**Exercise task**
Please convert the records below into a Markdown table with the columns Number and Line, one row per line, leaving out blank lines.

# Raw data start

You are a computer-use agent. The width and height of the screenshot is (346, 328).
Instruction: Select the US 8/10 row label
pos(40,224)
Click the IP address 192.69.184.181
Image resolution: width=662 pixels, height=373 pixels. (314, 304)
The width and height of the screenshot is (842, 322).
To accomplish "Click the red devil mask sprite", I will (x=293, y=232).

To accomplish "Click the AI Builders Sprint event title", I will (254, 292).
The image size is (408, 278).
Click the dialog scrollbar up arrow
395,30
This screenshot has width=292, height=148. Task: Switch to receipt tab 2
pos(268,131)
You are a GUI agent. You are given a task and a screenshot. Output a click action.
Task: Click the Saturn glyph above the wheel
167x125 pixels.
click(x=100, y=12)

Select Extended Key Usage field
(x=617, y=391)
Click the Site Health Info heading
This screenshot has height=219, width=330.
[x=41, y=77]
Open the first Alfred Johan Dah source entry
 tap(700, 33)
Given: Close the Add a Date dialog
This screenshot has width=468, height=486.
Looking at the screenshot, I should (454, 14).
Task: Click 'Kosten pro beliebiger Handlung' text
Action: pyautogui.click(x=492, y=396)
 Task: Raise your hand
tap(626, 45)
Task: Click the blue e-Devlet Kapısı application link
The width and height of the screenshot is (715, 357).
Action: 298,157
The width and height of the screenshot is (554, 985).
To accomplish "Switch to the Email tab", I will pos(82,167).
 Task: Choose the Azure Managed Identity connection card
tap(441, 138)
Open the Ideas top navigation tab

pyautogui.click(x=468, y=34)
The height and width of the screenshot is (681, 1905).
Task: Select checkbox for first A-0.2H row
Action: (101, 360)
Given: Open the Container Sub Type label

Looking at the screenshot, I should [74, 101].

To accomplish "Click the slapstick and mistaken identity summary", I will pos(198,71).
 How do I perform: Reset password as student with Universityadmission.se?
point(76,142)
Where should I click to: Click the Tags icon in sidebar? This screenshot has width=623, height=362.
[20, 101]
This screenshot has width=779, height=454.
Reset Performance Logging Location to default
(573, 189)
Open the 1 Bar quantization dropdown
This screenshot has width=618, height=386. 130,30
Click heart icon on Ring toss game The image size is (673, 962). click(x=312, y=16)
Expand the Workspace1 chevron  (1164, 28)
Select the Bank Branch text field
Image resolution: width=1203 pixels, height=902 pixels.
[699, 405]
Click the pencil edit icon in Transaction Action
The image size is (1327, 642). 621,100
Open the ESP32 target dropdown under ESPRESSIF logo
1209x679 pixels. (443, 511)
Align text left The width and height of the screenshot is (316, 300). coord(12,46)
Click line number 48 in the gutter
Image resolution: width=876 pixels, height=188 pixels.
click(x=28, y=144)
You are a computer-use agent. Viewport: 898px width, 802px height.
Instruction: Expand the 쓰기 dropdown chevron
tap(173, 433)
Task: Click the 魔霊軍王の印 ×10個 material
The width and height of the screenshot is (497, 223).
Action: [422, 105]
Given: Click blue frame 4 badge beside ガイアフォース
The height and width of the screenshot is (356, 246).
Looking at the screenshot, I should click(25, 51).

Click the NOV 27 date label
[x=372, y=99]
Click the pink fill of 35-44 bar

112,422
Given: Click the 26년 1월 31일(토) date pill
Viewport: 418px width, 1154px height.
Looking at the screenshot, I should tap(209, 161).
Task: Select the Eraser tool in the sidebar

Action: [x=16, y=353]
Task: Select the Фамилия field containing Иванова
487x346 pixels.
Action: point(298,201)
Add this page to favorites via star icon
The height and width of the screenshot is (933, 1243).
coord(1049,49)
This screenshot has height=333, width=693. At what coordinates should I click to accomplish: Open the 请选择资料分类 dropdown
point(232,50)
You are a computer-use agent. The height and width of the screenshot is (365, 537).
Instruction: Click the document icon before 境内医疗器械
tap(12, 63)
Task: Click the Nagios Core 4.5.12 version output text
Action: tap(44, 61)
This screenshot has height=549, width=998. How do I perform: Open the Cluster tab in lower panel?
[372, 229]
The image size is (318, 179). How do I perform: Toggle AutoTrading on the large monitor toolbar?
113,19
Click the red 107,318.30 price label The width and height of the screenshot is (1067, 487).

# Raw data end

**Completed task**
| Number | Line |
|---|---|
| 1 | You are a computer-use agent. The width and height of the screenshot is (346, 328). |
| 2 | Instruction: Select the US 8/10 row label |
| 3 | pos(40,224) |
| 4 | Click the IP address 192.69.184.181 |
| 5 | Image resolution: width=662 pixels, height=373 pixels. (314, 304) |
| 6 | The width and height of the screenshot is (842, 322). |
| 7 | To accomplish "Click the red devil mask sprite", I will (x=293, y=232). |
| 8 | To accomplish "Click the AI Builders Sprint event title", I will (254, 292). |
| 9 | The image size is (408, 278). |
| 10 | Click the dialog scrollbar up arrow |
| 11 | 395,30 |
| 12 | This screenshot has width=292, height=148. Task: Switch to receipt tab 2 |
| 13 | pos(268,131) |
| 14 | You are a GUI agent. You are given a task and a screenshot. Output a click action. |
| 15 | Task: Click the Saturn glyph above the wheel |
| 16 | 167x125 pixels. |
| 17 | click(x=100, y=12) |
| 18 | Select Extended Key Usage field |
| 19 | (x=617, y=391) |
| 20 | Click the Site Health Info heading |
| 21 | This screenshot has height=219, width=330. |
| 22 | [x=41, y=77] |
| 23 | Open the first Alfred Johan Dah source entry |
| 24 |  tap(700, 33) |
| 25 | Given: Close the Add a Date dialog |
| 26 | This screenshot has width=468, height=486. |
| 27 | Looking at the screenshot, I should (454, 14). |
| 28 | Task: Click 'Kosten pro beliebiger Handlung' text |
| 29 | Action: pyautogui.click(x=492, y=396) |
| 30 |  Task: Raise your hand |
| 31 | tap(626, 45) |
| 32 | Task: Click the blue e-Devlet Kapısı application link |
| 33 | The width and height of the screenshot is (715, 357). |
| 34 | Action: 298,157 |
| 35 | The width and height of the screenshot is (554, 985). |
| 36 | To accomplish "Switch to the Email tab", I will pos(82,167). |
| 37 |  Task: Choose the Azure Managed Identity connection card |
| 38 | tap(441, 138) |
| 39 | Open the Ideas top navigation tab |
| 40 | pyautogui.click(x=468, y=34) |
| 41 | The height and width of the screenshot is (681, 1905). |
| 42 | Task: Select checkbox for first A-0.2H row |
| 43 | Action: (101, 360) |
| 44 | Given: Open the Container Sub Type label |
| 45 | Looking at the screenshot, I should [74, 101]. |
| 46 | To accomplish "Click the slapstick and mistaken identity summary", I will pos(198,71). |
| 47 |  How do I perform: Reset password as student with Universityadmission.se? |
| 48 | point(76,142) |
| 49 | Where should I click to: Click the Tags icon in sidebar? This screenshot has width=623, height=362. |
| 50 | [20, 101] |
| 51 | This screenshot has width=779, height=454. |
| 52 | Reset Performance Logging Location to default |
| 53 | (573, 189) |
| 54 | Open the 1 Bar quantization dropdown |
| 55 | This screenshot has width=618, height=386. 130,30 |
| 56 | Click heart icon on Ring toss game The image size is (673, 962). click(x=312, y=16) |
| 57 | Expand the Workspace1 chevron  (1164, 28) |
| 58 | Select the Bank Branch text field |
| 59 | Image resolution: width=1203 pixels, height=902 pixels. |
| 60 | [699, 405] |
| 61 | Click the pencil edit icon in Transaction Action |
| 62 | The image size is (1327, 642). 621,100 |
| 63 | Open the ESP32 target dropdown under ESPRESSIF logo |
| 64 | 1209x679 pixels. (443, 511) |
| 65 | Align text left The width and height of the screenshot is (316, 300). coord(12,46) |
| 66 | Click line number 48 in the gutter |
| 67 | Image resolution: width=876 pixels, height=188 pixels. |
| 68 | click(x=28, y=144) |
| 69 | You are a computer-use agent. Viewport: 898px width, 802px height. |
| 70 | Instruction: Expand the 쓰기 dropdown chevron |
| 71 | tap(173, 433) |
| 72 | Task: Click the 魔霊軍王の印 ×10個 material |
| 73 | The width and height of the screenshot is (497, 223). |
| 74 | Action: [422, 105] |
| 75 | Given: Click blue frame 4 badge beside ガイアフォース |
| 76 | The height and width of the screenshot is (356, 246). |
| 77 | Looking at the screenshot, I should click(25, 51). |
| 78 | Click the NOV 27 date label |
| 79 | [x=372, y=99] |
| 80 | Click the pink fill of 35-44 bar |
| 81 | 112,422 |
| 82 | Given: Click the 26년 1월 31일(토) date pill |
| 83 | Viewport: 418px width, 1154px height. |
| 84 | Looking at the screenshot, I should tap(209, 161). |
| 85 | Task: Select the Eraser tool in the sidebar |
| 86 | Action: [x=16, y=353] |
| 87 | Task: Select the Фамилия field containing Иванова |
| 88 | 487x346 pixels. |
| 89 | Action: point(298,201) |
| 90 | Add this page to favorites via star icon |
| 91 | The height and width of the screenshot is (933, 1243). |
| 92 | coord(1049,49) |
| 93 | This screenshot has height=333, width=693. At what coordinates should I click to accomplish: Open the 请选择资料分类 dropdown |
| 94 | point(232,50) |
| 95 | You are a computer-use agent. The height and width of the screenshot is (365, 537). |
| 96 | Instruction: Click the document icon before 境内医疗器械 |
| 97 | tap(12, 63) |
| 98 | Task: Click the Nagios Core 4.5.12 version output text |
| 99 | Action: tap(44, 61) |
| 100 | This screenshot has height=549, width=998. How do I perform: Open the Cluster tab in lower panel? |
| 101 | [372, 229] |
| 102 | The image size is (318, 179). How do I perform: Toggle AutoTrading on the large monitor toolbar? |
| 103 | 113,19 |
| 104 | Click the red 107,318.30 price label The width and height of the screenshot is (1067, 487). |